** Opening Records to use block **

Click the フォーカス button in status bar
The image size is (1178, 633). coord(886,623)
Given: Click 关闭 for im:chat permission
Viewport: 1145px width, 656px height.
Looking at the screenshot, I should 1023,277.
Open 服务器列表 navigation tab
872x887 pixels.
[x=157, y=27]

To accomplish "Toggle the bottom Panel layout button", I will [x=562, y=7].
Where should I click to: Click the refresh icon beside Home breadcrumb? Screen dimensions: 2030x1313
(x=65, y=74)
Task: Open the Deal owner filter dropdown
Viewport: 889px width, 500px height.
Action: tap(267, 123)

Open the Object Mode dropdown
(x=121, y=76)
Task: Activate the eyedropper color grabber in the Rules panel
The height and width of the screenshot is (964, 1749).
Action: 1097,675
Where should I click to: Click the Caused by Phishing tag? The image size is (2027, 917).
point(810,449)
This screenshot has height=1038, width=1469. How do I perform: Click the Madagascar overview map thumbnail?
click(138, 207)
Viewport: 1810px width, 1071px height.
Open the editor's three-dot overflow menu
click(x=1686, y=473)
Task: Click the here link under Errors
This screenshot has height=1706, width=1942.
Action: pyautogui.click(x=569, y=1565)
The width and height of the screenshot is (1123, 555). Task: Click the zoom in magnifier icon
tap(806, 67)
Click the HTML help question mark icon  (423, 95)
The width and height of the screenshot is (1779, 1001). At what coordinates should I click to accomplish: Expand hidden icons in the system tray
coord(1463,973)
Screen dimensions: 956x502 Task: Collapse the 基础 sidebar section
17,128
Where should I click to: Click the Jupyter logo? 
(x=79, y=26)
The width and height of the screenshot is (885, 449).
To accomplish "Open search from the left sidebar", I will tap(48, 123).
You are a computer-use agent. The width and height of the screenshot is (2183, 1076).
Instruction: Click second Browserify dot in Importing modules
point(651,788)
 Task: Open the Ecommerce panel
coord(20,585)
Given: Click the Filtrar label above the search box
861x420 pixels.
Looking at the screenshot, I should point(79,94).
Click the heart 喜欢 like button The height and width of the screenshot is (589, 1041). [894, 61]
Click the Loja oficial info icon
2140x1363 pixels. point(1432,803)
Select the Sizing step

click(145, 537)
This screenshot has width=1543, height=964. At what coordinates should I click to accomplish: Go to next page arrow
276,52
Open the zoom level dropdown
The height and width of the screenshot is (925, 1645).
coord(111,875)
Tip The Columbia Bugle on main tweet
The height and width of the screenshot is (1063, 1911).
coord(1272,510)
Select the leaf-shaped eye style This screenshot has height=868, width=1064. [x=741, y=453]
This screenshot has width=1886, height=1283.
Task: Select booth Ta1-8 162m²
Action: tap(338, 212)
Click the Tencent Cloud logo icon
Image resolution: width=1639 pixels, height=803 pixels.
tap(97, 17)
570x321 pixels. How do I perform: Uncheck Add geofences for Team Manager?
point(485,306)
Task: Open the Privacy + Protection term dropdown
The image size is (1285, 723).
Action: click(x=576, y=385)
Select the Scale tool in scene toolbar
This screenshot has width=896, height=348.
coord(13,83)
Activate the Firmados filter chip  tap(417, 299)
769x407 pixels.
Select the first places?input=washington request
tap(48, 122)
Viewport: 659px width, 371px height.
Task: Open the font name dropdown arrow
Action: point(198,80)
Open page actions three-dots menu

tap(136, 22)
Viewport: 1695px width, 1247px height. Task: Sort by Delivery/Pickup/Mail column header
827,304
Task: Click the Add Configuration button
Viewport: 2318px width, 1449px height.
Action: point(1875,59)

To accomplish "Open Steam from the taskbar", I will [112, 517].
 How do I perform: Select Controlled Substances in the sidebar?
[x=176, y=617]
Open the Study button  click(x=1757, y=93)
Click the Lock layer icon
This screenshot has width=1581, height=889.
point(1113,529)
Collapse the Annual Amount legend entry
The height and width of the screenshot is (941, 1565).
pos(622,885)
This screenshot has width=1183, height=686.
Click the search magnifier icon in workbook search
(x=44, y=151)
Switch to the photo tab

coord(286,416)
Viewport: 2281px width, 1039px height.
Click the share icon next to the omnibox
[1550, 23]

** Closing Records to use block **

Copy down the entries exactly, leaving out no line.

**Solution to this task**:
Click the フォーカス button in status bar
The image size is (1178, 633). coord(886,623)
Given: Click 关闭 for im:chat permission
Viewport: 1145px width, 656px height.
Looking at the screenshot, I should 1023,277.
Open 服务器列表 navigation tab
872x887 pixels.
[x=157, y=27]

To accomplish "Toggle the bottom Panel layout button", I will [x=562, y=7].
Where should I click to: Click the refresh icon beside Home breadcrumb? Screen dimensions: 2030x1313
(x=65, y=74)
Task: Open the Deal owner filter dropdown
Viewport: 889px width, 500px height.
Action: tap(267, 123)

Open the Object Mode dropdown
(x=121, y=76)
Task: Activate the eyedropper color grabber in the Rules panel
The height and width of the screenshot is (964, 1749).
Action: 1097,675
Where should I click to: Click the Caused by Phishing tag? The image size is (2027, 917).
point(810,449)
This screenshot has height=1038, width=1469. How do I perform: Click the Madagascar overview map thumbnail?
click(138, 207)
Viewport: 1810px width, 1071px height.
Open the editor's three-dot overflow menu
click(x=1686, y=473)
Task: Click the here link under Errors
This screenshot has height=1706, width=1942.
Action: pyautogui.click(x=569, y=1565)
The width and height of the screenshot is (1123, 555). Task: Click the zoom in magnifier icon
tap(806, 67)
Click the HTML help question mark icon  (423, 95)
The width and height of the screenshot is (1779, 1001). At what coordinates should I click to accomplish: Expand hidden icons in the system tray
coord(1463,973)
Screen dimensions: 956x502 Task: Collapse the 基础 sidebar section
17,128
Where should I click to: Click the Jupyter logo? 
(x=79, y=26)
The width and height of the screenshot is (885, 449).
To accomplish "Open search from the left sidebar", I will tap(48, 123).
You are a computer-use agent. The width and height of the screenshot is (2183, 1076).
Instruction: Click second Browserify dot in Importing modules
point(651,788)
 Task: Open the Ecommerce panel
coord(20,585)
Given: Click the Filtrar label above the search box
861x420 pixels.
Looking at the screenshot, I should point(79,94).
Click the heart 喜欢 like button The height and width of the screenshot is (589, 1041). [894, 61]
Click the Loja oficial info icon
2140x1363 pixels. point(1432,803)
Select the Sizing step

click(145, 537)
This screenshot has width=1543, height=964. At what coordinates should I click to accomplish: Go to next page arrow
276,52
Open the zoom level dropdown
The height and width of the screenshot is (925, 1645).
coord(111,875)
Tip The Columbia Bugle on main tweet
The height and width of the screenshot is (1063, 1911).
coord(1272,510)
Select the leaf-shaped eye style This screenshot has height=868, width=1064. [x=741, y=453]
This screenshot has width=1886, height=1283.
Task: Select booth Ta1-8 162m²
Action: tap(338, 212)
Click the Tencent Cloud logo icon
Image resolution: width=1639 pixels, height=803 pixels.
tap(97, 17)
570x321 pixels. How do I perform: Uncheck Add geofences for Team Manager?
point(485,306)
Task: Open the Privacy + Protection term dropdown
The image size is (1285, 723).
Action: click(x=576, y=385)
Select the Scale tool in scene toolbar
This screenshot has width=896, height=348.
coord(13,83)
Activate the Firmados filter chip  tap(417, 299)
769x407 pixels.
Select the first places?input=washington request
tap(48, 122)
Viewport: 659px width, 371px height.
Task: Open the font name dropdown arrow
Action: point(198,80)
Open page actions three-dots menu

tap(136, 22)
Viewport: 1695px width, 1247px height. Task: Sort by Delivery/Pickup/Mail column header
827,304
Task: Click the Add Configuration button
Viewport: 2318px width, 1449px height.
Action: point(1875,59)

To accomplish "Open Steam from the taskbar", I will [112, 517].
 How do I perform: Select Controlled Substances in the sidebar?
[x=176, y=617]
Open the Study button  click(x=1757, y=93)
Click the Lock layer icon
This screenshot has width=1581, height=889.
point(1113,529)
Collapse the Annual Amount legend entry
The height and width of the screenshot is (941, 1565).
pos(622,885)
This screenshot has width=1183, height=686.
Click the search magnifier icon in workbook search
(x=44, y=151)
Switch to the photo tab

coord(286,416)
Viewport: 2281px width, 1039px height.
Click the share icon next to the omnibox
[1550, 23]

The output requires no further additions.